* The problem
Using the entries below, show all lines with the string "This".

* Given data
——
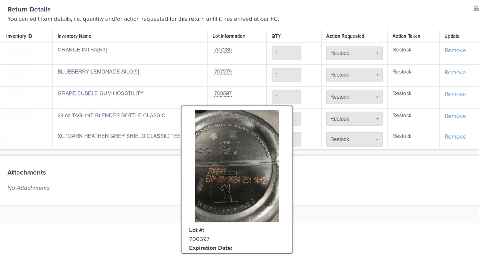Open lot information link 707279
479x256 pixels.
[223, 72]
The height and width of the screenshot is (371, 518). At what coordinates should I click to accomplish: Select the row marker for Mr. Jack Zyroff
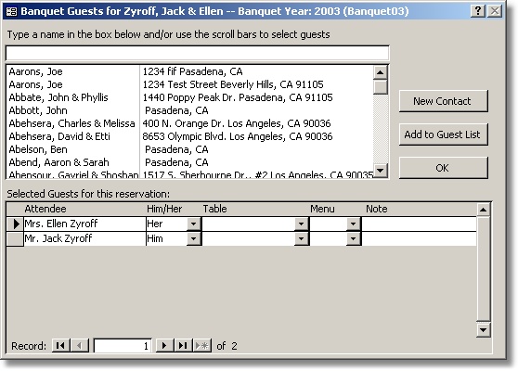[x=15, y=238]
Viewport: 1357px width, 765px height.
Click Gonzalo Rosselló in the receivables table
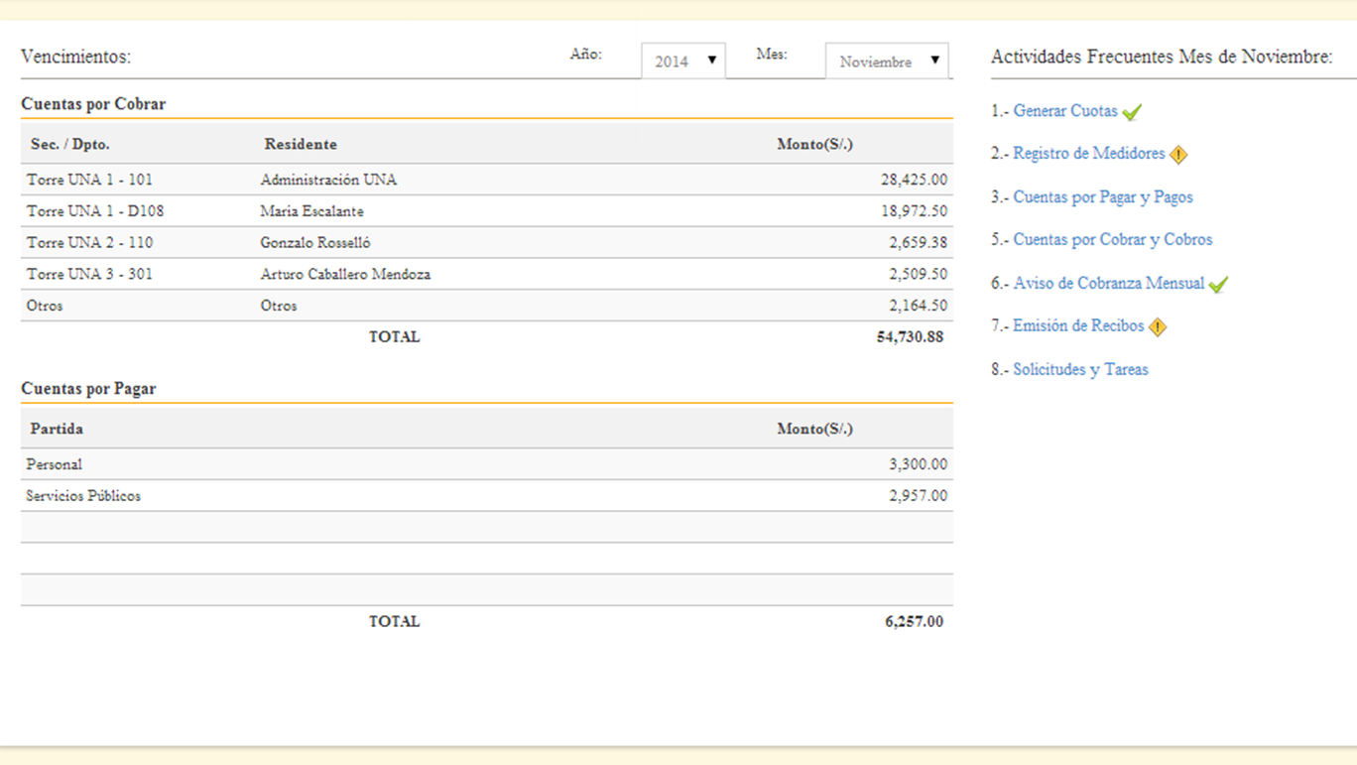point(315,242)
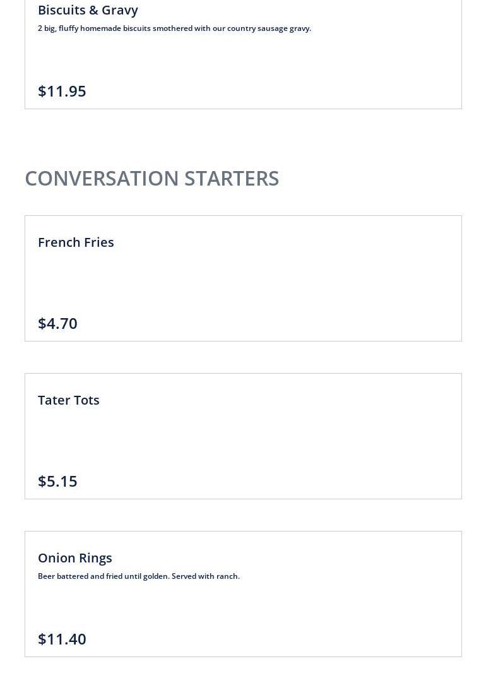Click the blank center of the French Fries card

tap(243, 281)
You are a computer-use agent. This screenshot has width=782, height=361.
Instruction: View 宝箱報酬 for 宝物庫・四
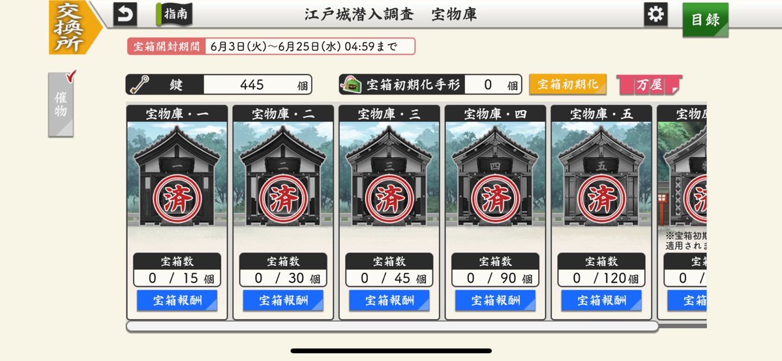[495, 300]
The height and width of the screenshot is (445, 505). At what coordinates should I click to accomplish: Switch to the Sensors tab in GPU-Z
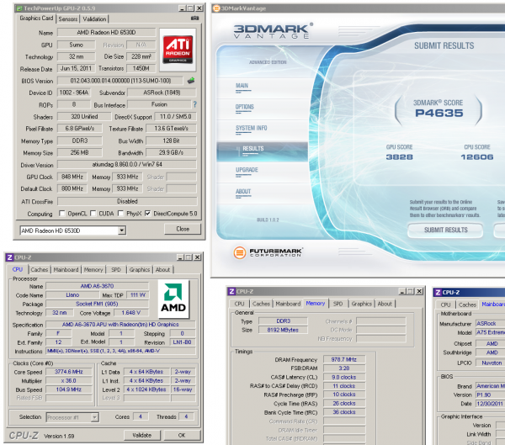(69, 18)
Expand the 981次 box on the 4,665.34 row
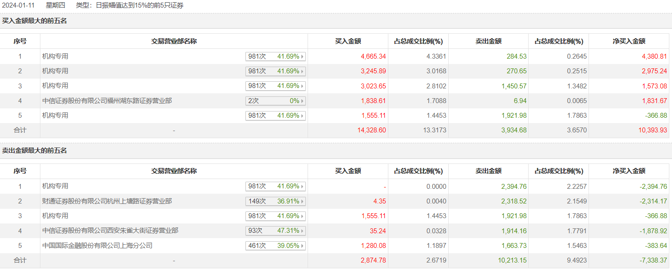 (275, 56)
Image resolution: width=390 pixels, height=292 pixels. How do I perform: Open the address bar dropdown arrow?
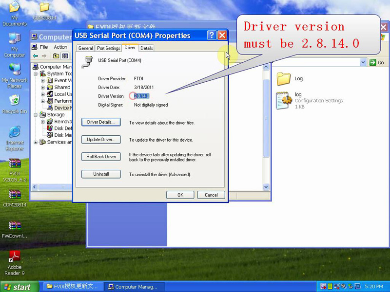coord(363,62)
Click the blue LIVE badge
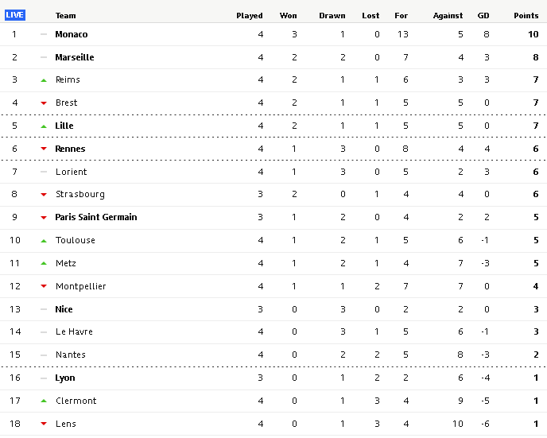 point(14,15)
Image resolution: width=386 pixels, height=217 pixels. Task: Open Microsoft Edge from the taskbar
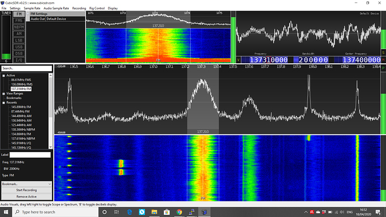129,212
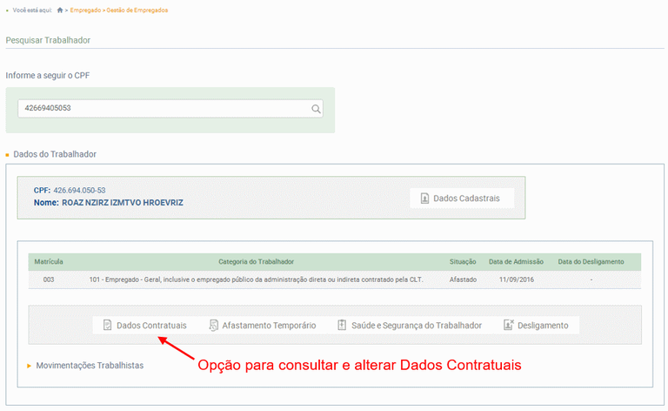The height and width of the screenshot is (411, 668).
Task: Click the magnifier search icon in CPF field
Action: click(317, 110)
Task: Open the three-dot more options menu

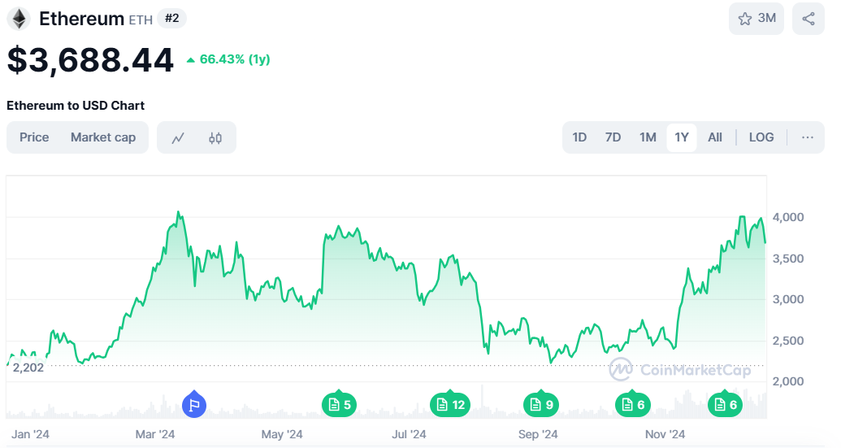Action: (x=808, y=137)
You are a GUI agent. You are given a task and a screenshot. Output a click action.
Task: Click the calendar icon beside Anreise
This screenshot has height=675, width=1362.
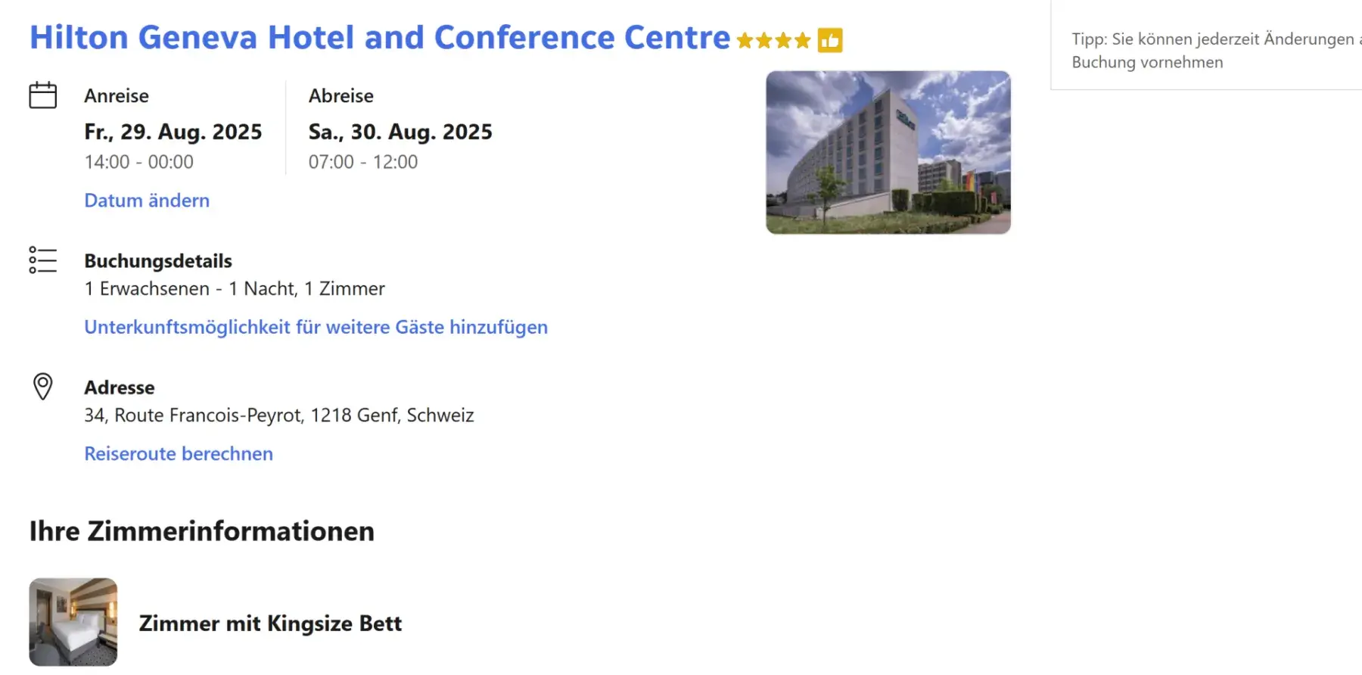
——
* Reply to the exercise
You are a computer-use agent. This screenshot has width=782, height=361.
This screenshot has height=675, width=1362.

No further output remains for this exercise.